— BEGIN —
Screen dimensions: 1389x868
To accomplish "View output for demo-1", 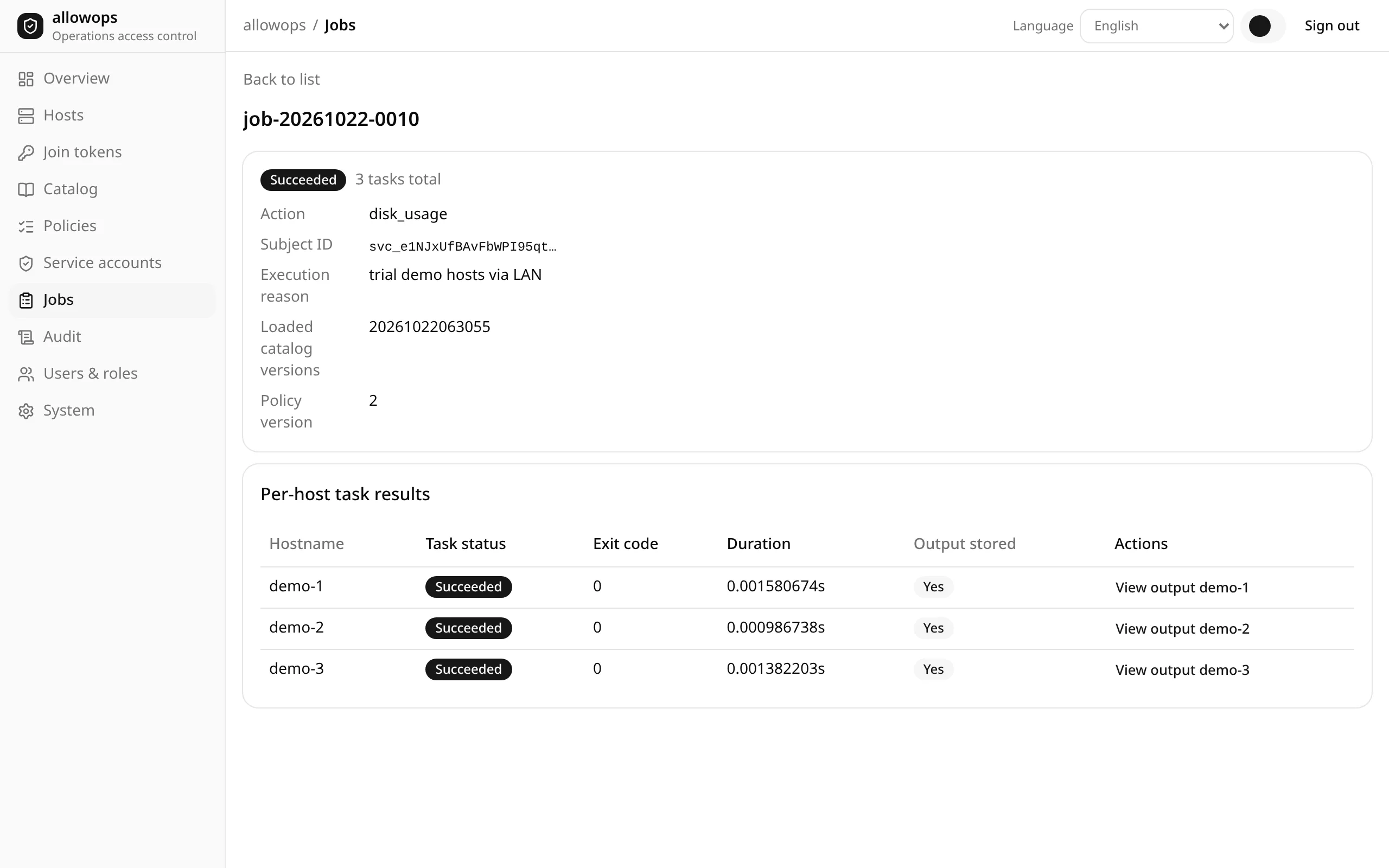I will 1182,588.
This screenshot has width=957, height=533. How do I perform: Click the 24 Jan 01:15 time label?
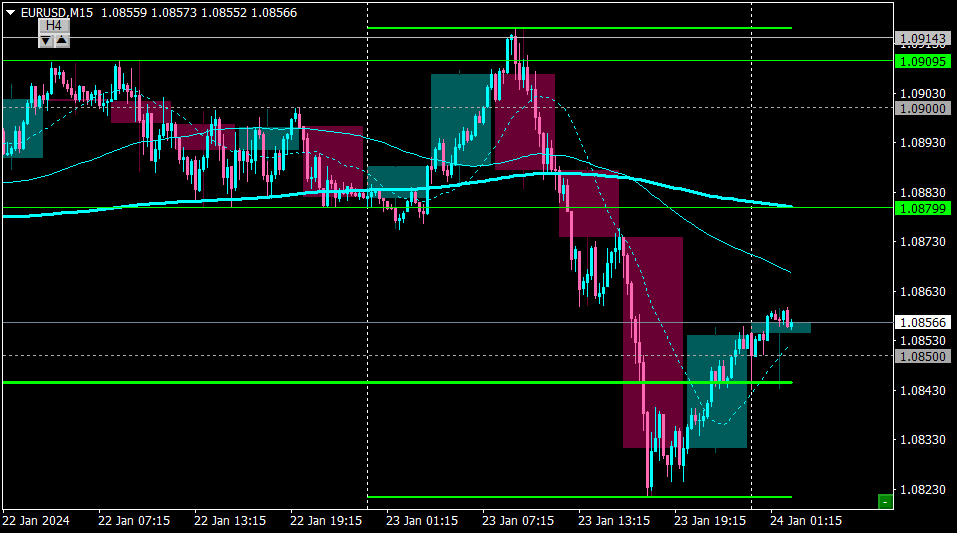click(806, 521)
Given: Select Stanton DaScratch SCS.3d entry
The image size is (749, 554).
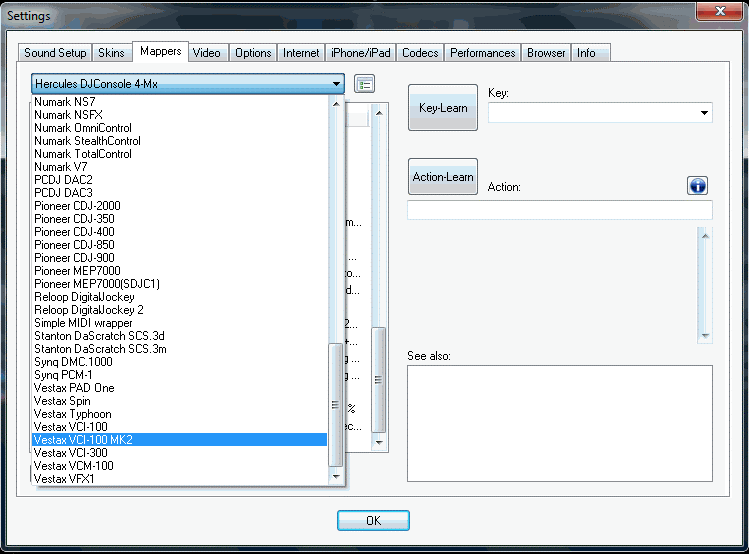Looking at the screenshot, I should (x=99, y=336).
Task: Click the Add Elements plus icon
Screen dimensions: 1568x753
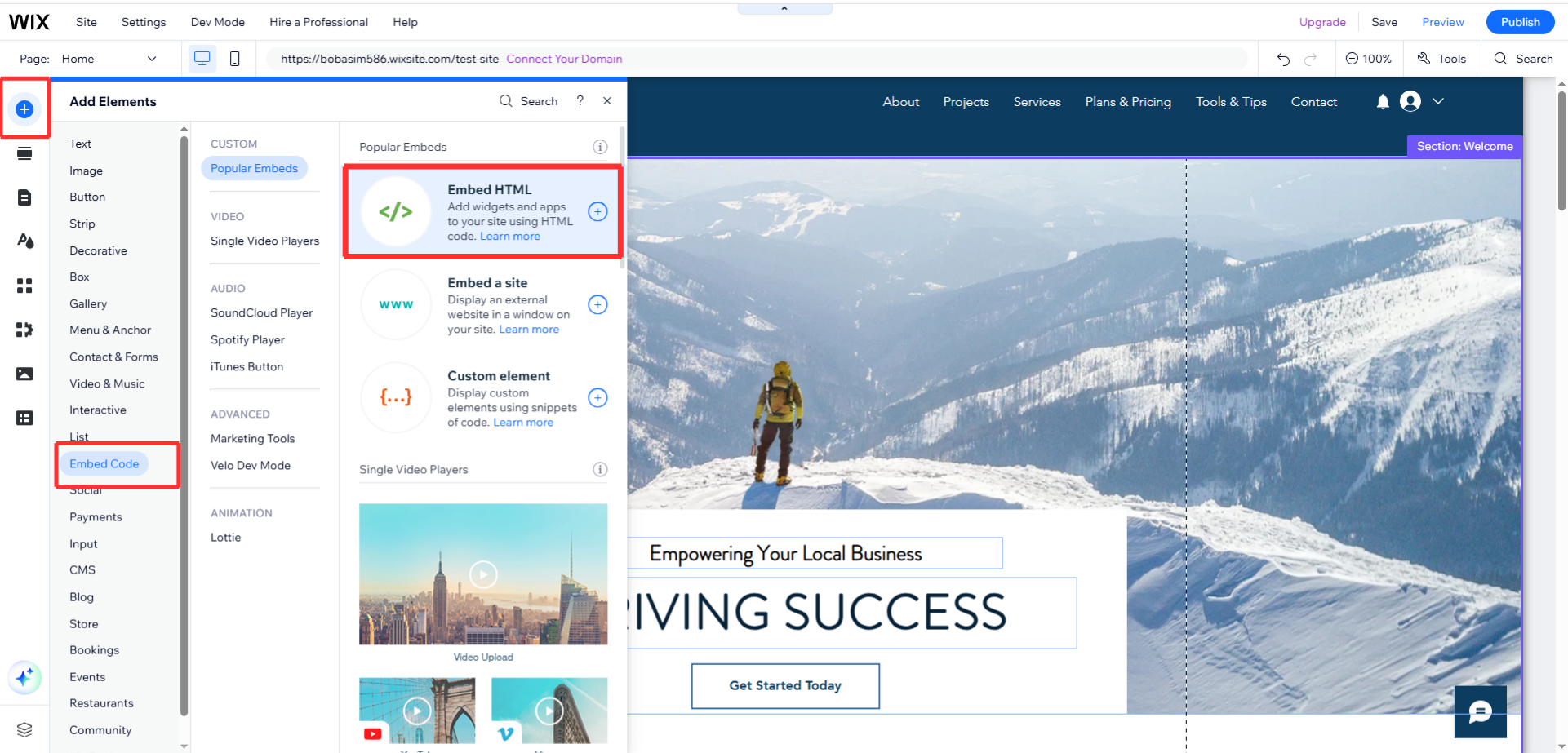Action: pos(24,109)
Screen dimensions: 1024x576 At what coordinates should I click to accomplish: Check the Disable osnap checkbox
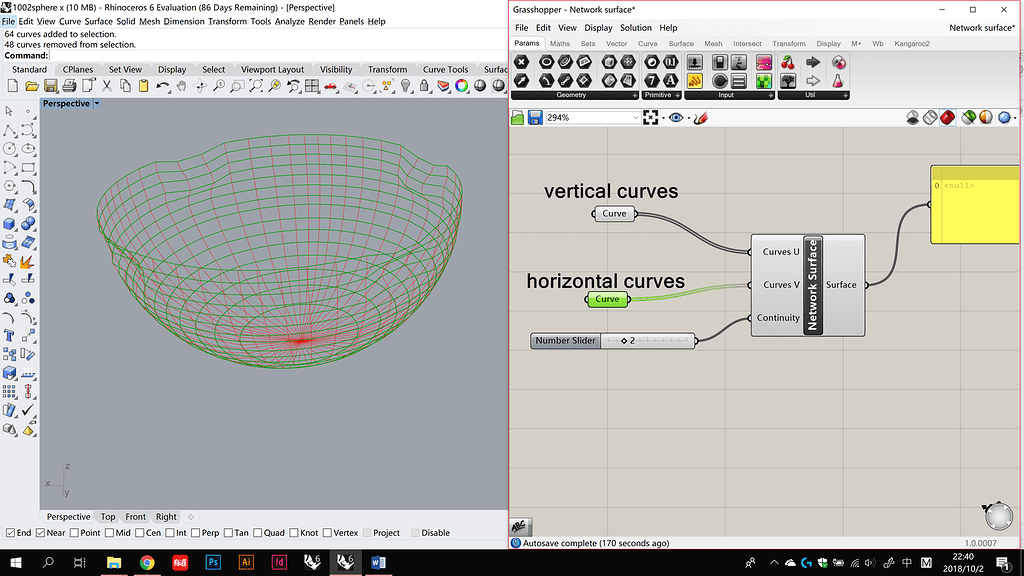point(414,532)
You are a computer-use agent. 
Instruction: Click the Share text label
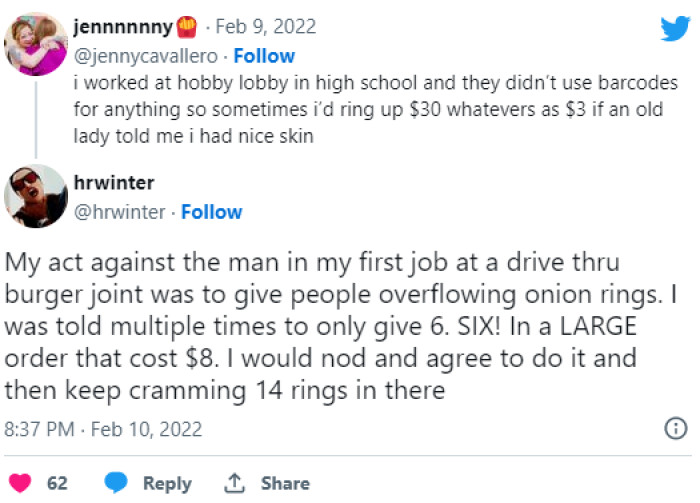(x=285, y=483)
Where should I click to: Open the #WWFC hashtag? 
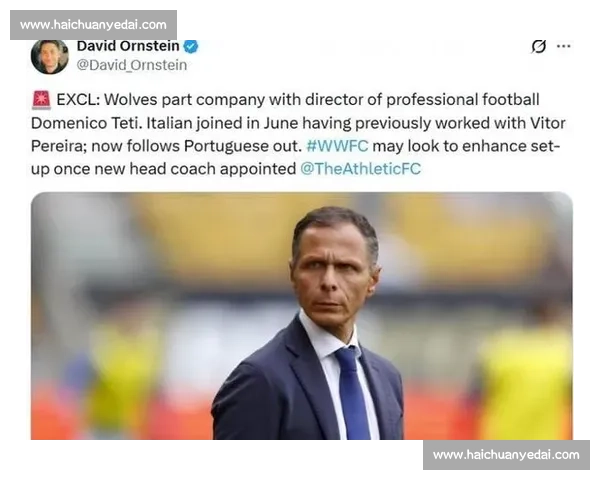tap(337, 146)
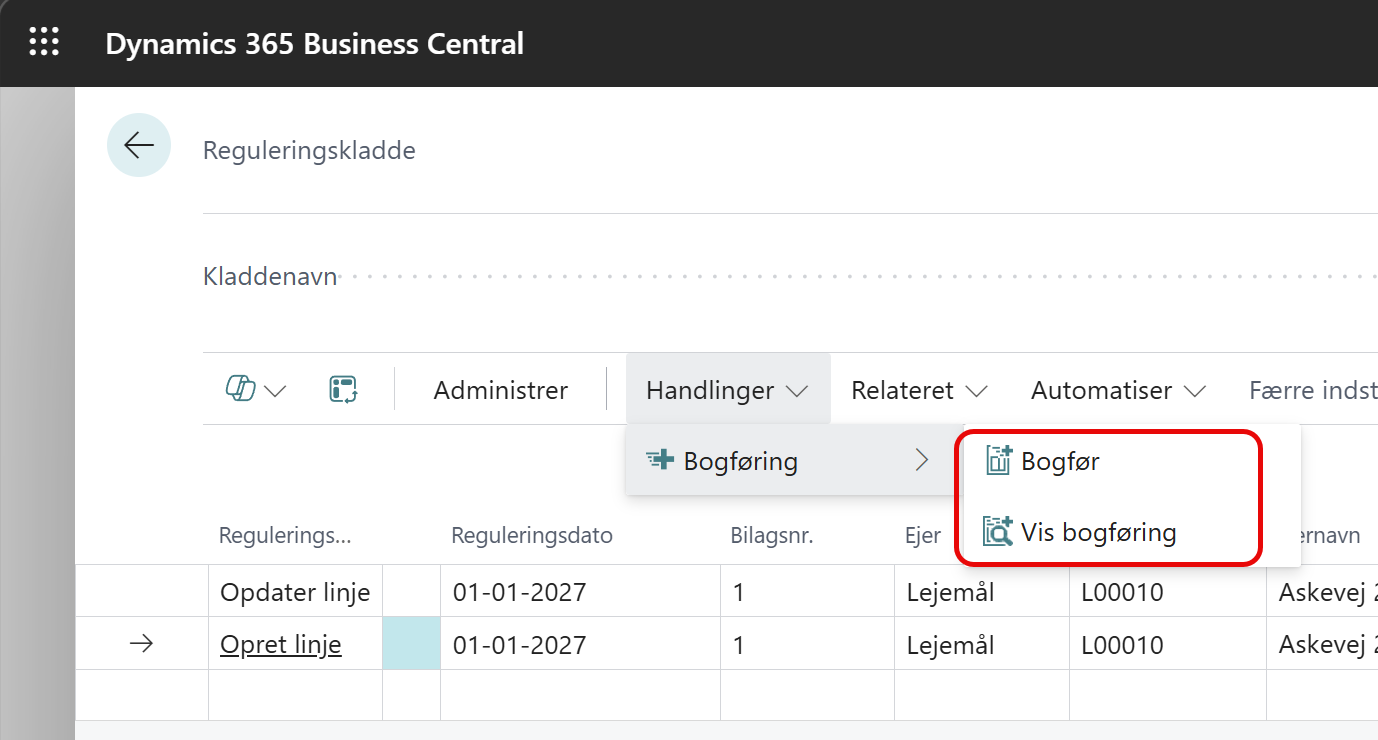Select the Opdater linje cell
Viewport: 1378px width, 740px height.
coord(295,592)
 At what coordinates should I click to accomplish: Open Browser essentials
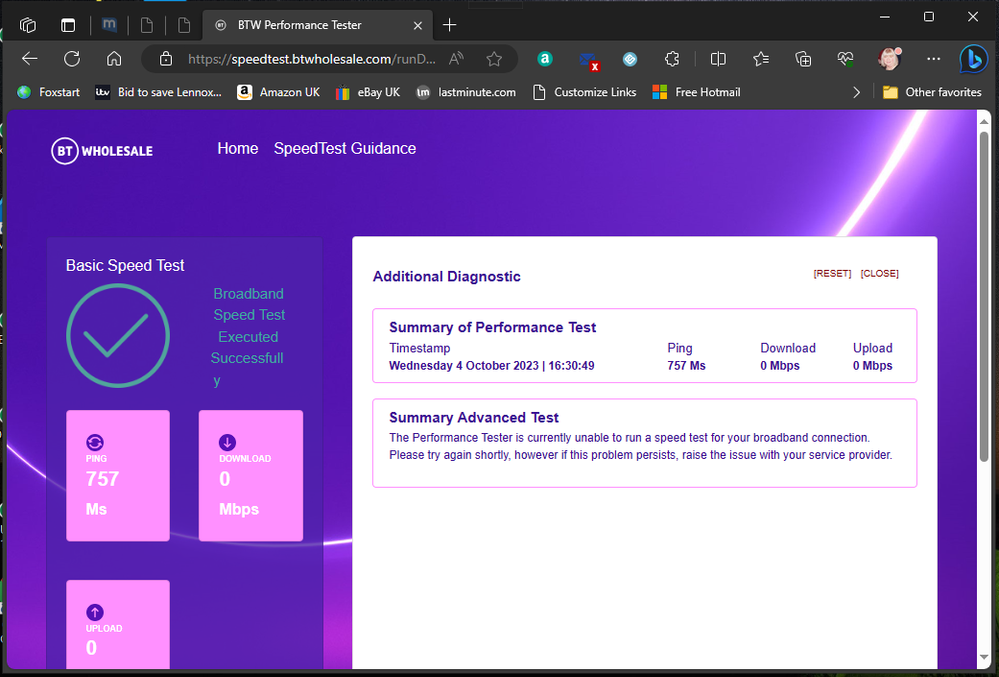[x=845, y=60]
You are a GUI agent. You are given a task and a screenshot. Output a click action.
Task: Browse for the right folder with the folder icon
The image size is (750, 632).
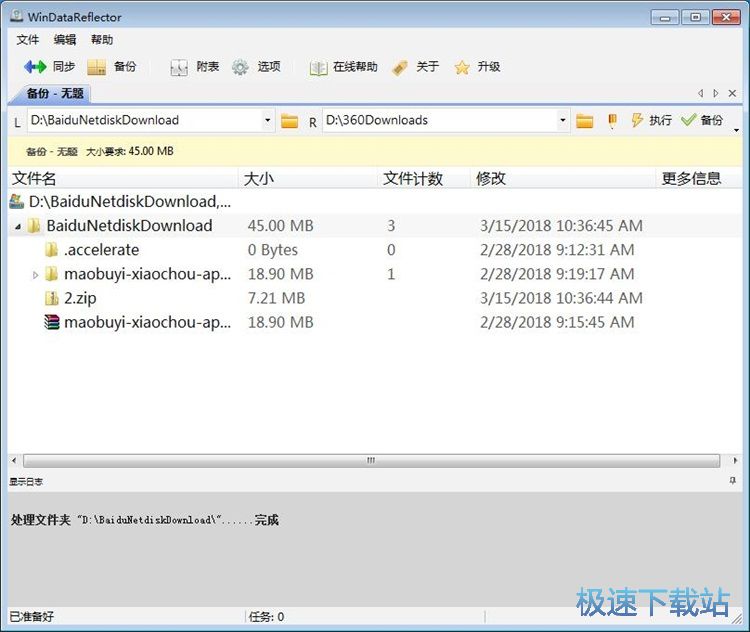click(585, 121)
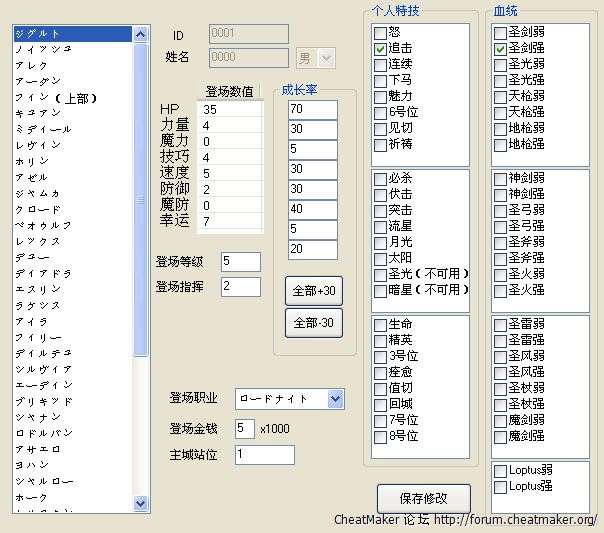Click the HP growth rate field showing 70

[312, 109]
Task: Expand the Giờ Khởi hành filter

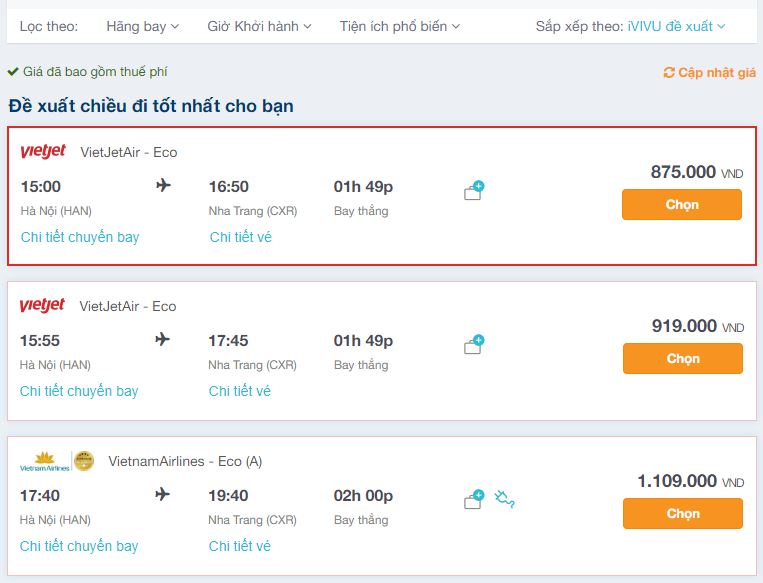Action: (259, 26)
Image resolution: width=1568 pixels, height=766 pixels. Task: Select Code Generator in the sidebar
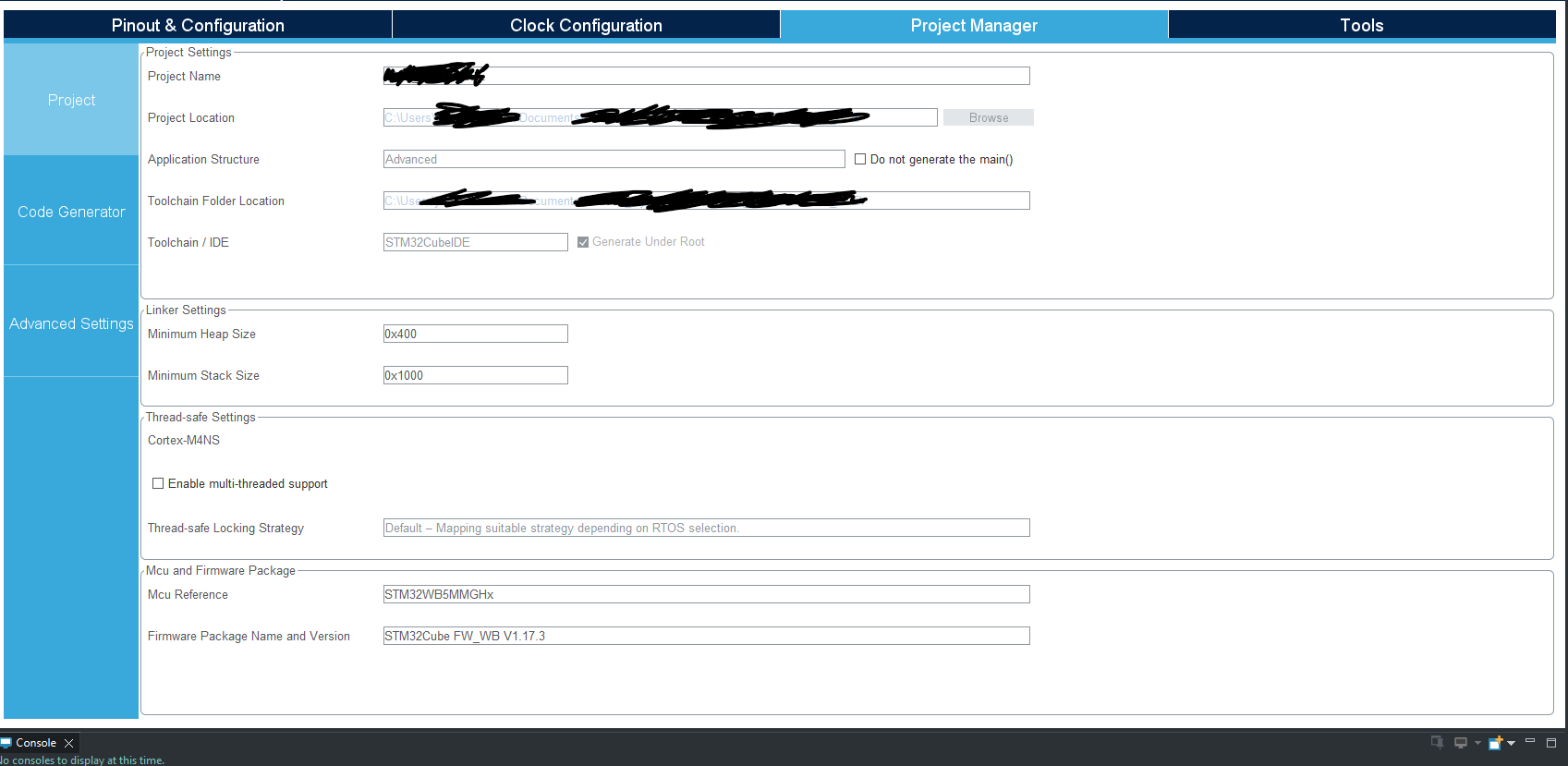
— END —
Copy out the records starting with the line containing "This screenshot has" and going on through the line containing "(x=285, y=483)", reproducing each line exactly. Leave the pictures out of your copy.

This screenshot has width=957, height=533. How do I perform: Click the 24 Jan 01:15 time label?
click(806, 521)
Given: Select Stanton DaScratch SCS.3d entry
The image size is (749, 554).
Looking at the screenshot, I should (x=99, y=336).
Task: Click the Add Elements plus icon
Screen dimensions: 1568x753
Action: pos(24,109)
Screen dimensions: 1024x576 At what coordinates should I click to accomplish: Check the Disable osnap checkbox
point(414,532)
You are a computer-use agent. 
Instruction: Click the Share text label
(x=285, y=483)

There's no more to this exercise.